▶ _EXERCISE_
Would you return every entry, exactly as it is written?

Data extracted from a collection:
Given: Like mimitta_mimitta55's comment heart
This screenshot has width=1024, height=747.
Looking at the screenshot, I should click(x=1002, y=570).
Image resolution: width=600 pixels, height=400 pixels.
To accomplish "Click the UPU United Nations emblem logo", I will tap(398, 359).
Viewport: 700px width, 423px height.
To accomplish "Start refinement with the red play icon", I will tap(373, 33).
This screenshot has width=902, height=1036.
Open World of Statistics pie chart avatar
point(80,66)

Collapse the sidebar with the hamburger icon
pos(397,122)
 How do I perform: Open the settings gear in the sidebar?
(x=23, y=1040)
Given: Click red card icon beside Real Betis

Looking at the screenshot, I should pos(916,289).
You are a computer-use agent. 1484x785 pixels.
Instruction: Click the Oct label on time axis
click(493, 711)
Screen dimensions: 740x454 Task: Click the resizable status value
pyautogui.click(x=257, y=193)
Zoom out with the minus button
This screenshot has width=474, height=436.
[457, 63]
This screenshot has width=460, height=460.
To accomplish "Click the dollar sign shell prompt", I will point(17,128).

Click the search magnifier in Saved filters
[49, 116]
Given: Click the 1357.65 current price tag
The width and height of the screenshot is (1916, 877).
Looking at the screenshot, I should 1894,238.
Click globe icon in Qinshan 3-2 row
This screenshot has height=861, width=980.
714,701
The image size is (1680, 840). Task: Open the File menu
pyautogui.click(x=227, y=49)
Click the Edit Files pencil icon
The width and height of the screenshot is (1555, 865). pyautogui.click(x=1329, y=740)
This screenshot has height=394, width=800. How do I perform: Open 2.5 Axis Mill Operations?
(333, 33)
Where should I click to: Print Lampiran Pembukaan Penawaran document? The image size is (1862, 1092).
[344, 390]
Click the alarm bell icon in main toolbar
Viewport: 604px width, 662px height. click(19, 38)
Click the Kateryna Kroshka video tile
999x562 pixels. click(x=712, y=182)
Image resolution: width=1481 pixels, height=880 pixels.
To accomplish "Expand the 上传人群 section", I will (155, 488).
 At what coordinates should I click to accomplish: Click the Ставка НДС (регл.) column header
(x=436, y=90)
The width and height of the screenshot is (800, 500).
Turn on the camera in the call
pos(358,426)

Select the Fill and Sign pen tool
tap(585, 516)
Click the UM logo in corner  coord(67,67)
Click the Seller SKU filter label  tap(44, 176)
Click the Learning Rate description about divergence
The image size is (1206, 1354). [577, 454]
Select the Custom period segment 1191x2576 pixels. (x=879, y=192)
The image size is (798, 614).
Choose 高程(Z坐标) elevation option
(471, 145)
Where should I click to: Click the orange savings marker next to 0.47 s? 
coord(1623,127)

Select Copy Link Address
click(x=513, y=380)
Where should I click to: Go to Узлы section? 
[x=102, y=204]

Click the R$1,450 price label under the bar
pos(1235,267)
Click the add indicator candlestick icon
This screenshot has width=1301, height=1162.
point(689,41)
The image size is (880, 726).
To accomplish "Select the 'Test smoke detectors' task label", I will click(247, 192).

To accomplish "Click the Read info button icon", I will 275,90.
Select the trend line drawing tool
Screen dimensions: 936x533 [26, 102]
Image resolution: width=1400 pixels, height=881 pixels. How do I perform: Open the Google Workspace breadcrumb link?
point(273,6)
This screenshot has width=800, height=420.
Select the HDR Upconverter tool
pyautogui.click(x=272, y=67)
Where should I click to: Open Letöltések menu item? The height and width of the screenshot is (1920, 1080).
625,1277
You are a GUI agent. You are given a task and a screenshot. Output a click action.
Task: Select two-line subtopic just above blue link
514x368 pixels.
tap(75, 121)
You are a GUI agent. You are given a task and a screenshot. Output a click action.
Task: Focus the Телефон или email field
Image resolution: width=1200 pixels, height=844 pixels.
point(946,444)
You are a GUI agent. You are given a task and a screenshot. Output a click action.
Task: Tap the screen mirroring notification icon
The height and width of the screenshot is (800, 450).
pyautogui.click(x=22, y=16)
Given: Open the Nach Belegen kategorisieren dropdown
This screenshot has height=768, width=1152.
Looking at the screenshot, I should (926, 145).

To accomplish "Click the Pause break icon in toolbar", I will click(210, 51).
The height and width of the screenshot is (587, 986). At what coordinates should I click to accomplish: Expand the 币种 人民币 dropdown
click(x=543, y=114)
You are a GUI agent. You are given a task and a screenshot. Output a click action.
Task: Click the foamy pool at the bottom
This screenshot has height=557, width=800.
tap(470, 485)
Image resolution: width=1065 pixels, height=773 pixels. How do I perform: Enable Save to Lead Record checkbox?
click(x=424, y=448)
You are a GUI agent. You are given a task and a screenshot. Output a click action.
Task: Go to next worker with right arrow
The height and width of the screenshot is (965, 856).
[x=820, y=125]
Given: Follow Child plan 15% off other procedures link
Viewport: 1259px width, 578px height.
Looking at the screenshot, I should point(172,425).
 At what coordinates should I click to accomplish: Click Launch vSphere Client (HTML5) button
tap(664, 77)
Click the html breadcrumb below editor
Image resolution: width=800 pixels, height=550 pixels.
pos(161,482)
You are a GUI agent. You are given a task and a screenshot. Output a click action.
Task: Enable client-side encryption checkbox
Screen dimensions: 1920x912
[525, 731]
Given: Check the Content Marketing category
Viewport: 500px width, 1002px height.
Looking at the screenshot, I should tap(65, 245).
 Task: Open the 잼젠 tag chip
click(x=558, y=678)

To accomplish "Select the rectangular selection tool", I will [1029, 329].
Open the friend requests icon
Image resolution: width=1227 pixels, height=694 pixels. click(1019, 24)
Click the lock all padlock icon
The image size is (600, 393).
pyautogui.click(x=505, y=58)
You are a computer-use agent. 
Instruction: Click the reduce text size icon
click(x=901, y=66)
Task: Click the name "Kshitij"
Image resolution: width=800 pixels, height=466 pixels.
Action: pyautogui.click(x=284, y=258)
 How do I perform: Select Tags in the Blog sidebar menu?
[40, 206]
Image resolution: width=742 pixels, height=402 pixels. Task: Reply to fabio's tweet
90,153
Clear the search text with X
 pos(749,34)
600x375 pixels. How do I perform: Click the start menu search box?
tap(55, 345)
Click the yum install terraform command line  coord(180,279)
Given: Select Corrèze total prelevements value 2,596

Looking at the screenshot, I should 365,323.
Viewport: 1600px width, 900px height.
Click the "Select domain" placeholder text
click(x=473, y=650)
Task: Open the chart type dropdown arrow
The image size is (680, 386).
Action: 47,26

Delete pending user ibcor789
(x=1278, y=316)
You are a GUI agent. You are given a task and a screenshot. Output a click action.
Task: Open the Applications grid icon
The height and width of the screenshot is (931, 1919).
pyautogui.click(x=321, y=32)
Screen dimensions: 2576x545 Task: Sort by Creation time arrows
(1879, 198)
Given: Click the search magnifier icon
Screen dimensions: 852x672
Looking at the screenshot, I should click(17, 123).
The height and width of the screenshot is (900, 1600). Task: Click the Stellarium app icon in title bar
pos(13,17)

▶ _WRITTEN SOLUTION_
Given: Like mimitta_mimitta55's comment heart
This screenshot has width=1024, height=747.
Looking at the screenshot, I should click(x=1002, y=570).
Image resolution: width=600 pixels, height=400 pixels.
To accomplish "Click the UPU United Nations emblem logo", I will tap(398, 359).
Viewport: 700px width, 423px height.
To accomplish "Start refinement with the red play icon", I will tap(373, 33).
This screenshot has width=902, height=1036.
Open World of Statistics pie chart avatar
point(80,66)

Collapse the sidebar with the hamburger icon
pos(397,122)
 How do I perform: Open the settings gear in the sidebar?
(x=23, y=1040)
Given: Click red card icon beside Real Betis

Looking at the screenshot, I should pos(916,289).
You are a computer-use agent. 1484x785 pixels.
Instruction: Click the Oct label on time axis
click(493, 711)
Screen dimensions: 740x454 Task: Click the resizable status value
pyautogui.click(x=257, y=193)
Zoom out with the minus button
This screenshot has width=474, height=436.
[457, 63]
This screenshot has width=460, height=460.
To accomplish "Click the dollar sign shell prompt", I will point(17,128).

Click the search magnifier in Saved filters
[49, 116]
Given: Click the 1357.65 current price tag
The width and height of the screenshot is (1916, 877).
Looking at the screenshot, I should 1894,238.
Click globe icon in Qinshan 3-2 row
This screenshot has height=861, width=980.
714,701
The image size is (1680, 840). Task: Open the File menu
pyautogui.click(x=227, y=49)
Click the Edit Files pencil icon
The width and height of the screenshot is (1555, 865). pyautogui.click(x=1329, y=740)
This screenshot has height=394, width=800. How do I perform: Open 2.5 Axis Mill Operations?
(333, 33)
Where should I click to: Print Lampiran Pembukaan Penawaran document? The image size is (1862, 1092).
[344, 390]
Click the alarm bell icon in main toolbar
Viewport: 604px width, 662px height. click(19, 38)
Click the Kateryna Kroshka video tile
999x562 pixels. click(x=712, y=182)
Image resolution: width=1481 pixels, height=880 pixels.
To accomplish "Expand the 上传人群 section", I will (155, 488).
 At what coordinates should I click to accomplish: Click the Ставка НДС (регл.) column header
(x=436, y=90)
The width and height of the screenshot is (800, 500).
Turn on the camera in the call
pos(358,426)

Select the Fill and Sign pen tool
tap(585, 516)
Click the UM logo in corner  coord(67,67)
Click the Seller SKU filter label  tap(44, 176)
Click the Learning Rate description about divergence
The image size is (1206, 1354). [577, 454]
Select the Custom period segment 1191x2576 pixels. (x=879, y=192)
The image size is (798, 614).
Choose 高程(Z坐标) elevation option
(471, 145)
Where should I click to: Click the orange savings marker next to 0.47 s? 
coord(1623,127)

Select Copy Link Address
click(x=513, y=380)
Where should I click to: Go to Узлы section? 
[x=102, y=204]

Click the R$1,450 price label under the bar
pos(1235,267)
Click the add indicator candlestick icon
This screenshot has width=1301, height=1162.
point(689,41)
The image size is (880, 726).
To accomplish "Select the 'Test smoke detectors' task label", I will click(247, 192).

To accomplish "Click the Read info button icon", I will 275,90.
Select the trend line drawing tool
Screen dimensions: 936x533 [26, 102]
Image resolution: width=1400 pixels, height=881 pixels. How do I perform: Open the Google Workspace breadcrumb link?
point(273,6)
This screenshot has width=800, height=420.
Select the HDR Upconverter tool
pyautogui.click(x=272, y=67)
Where should I click to: Open Letöltések menu item? The height and width of the screenshot is (1920, 1080).
625,1277
You are a GUI agent. You are given a task and a screenshot. Output a click action.
Task: Select two-line subtopic just above blue link
514x368 pixels.
tap(75, 121)
You are a GUI agent. You are given a task and a screenshot. Output a click action.
Task: Focus the Телефон или email field
Image resolution: width=1200 pixels, height=844 pixels.
point(946,444)
You are a GUI agent. You are given a task and a screenshot. Output a click action.
Task: Tap the screen mirroring notification icon
The height and width of the screenshot is (800, 450).
pyautogui.click(x=22, y=16)
Given: Open the Nach Belegen kategorisieren dropdown
This screenshot has height=768, width=1152.
Looking at the screenshot, I should (926, 145).

To accomplish "Click the Pause break icon in toolbar", I will click(210, 51).
The height and width of the screenshot is (587, 986). At what coordinates should I click to accomplish: Expand the 币种 人民币 dropdown
click(x=543, y=114)
You are a GUI agent. You are given a task and a screenshot. Output a click action.
Task: Click the foamy pool at the bottom
This screenshot has height=557, width=800.
tap(470, 485)
Image resolution: width=1065 pixels, height=773 pixels. How do I perform: Enable Save to Lead Record checkbox?
click(x=424, y=448)
You are a GUI agent. You are given a task and a screenshot. Output a click action.
Task: Go to next worker with right arrow
The height and width of the screenshot is (965, 856).
[x=820, y=125]
Given: Follow Child plan 15% off other procedures link
Viewport: 1259px width, 578px height.
Looking at the screenshot, I should point(172,425).
 At what coordinates should I click to accomplish: Click Launch vSphere Client (HTML5) button
tap(664, 77)
Click the html breadcrumb below editor
Image resolution: width=800 pixels, height=550 pixels.
pos(161,482)
You are a GUI agent. You are given a task and a screenshot. Output a click action.
Task: Enable client-side encryption checkbox
Screen dimensions: 1920x912
[525, 731]
Given: Check the Content Marketing category
Viewport: 500px width, 1002px height.
Looking at the screenshot, I should tap(65, 245).
 Task: Open the 잼젠 tag chip
click(x=558, y=678)

To accomplish "Select the rectangular selection tool", I will [1029, 329].
Open the friend requests icon
Image resolution: width=1227 pixels, height=694 pixels. click(1019, 24)
Click the lock all padlock icon
The image size is (600, 393).
pyautogui.click(x=505, y=58)
You are a computer-use agent. 
Instruction: Click the reduce text size icon
click(x=901, y=66)
Task: Click the name "Kshitij"
Image resolution: width=800 pixels, height=466 pixels.
Action: pyautogui.click(x=284, y=258)
 How do I perform: Select Tags in the Blog sidebar menu?
[40, 206]
Image resolution: width=742 pixels, height=402 pixels. Task: Reply to fabio's tweet
90,153
Clear the search text with X
 pos(749,34)
600x375 pixels. How do I perform: Click the start menu search box?
tap(55, 345)
Click the yum install terraform command line  coord(180,279)
Given: Select Corrèze total prelevements value 2,596

Looking at the screenshot, I should 365,323.
Viewport: 1600px width, 900px height.
Click the "Select domain" placeholder text
click(x=473, y=650)
Task: Open the chart type dropdown arrow
The image size is (680, 386).
Action: 47,26

Delete pending user ibcor789
(x=1278, y=316)
You are a GUI agent. You are given a task and a screenshot. Output a click action.
Task: Open the Applications grid icon
The height and width of the screenshot is (931, 1919).
pyautogui.click(x=321, y=32)
Screen dimensions: 2576x545 Task: Sort by Creation time arrows
(1879, 198)
Given: Click the search magnifier icon
Screen dimensions: 852x672
Looking at the screenshot, I should click(17, 123).
The height and width of the screenshot is (900, 1600). Task: Click the Stellarium app icon in title bar
pos(13,17)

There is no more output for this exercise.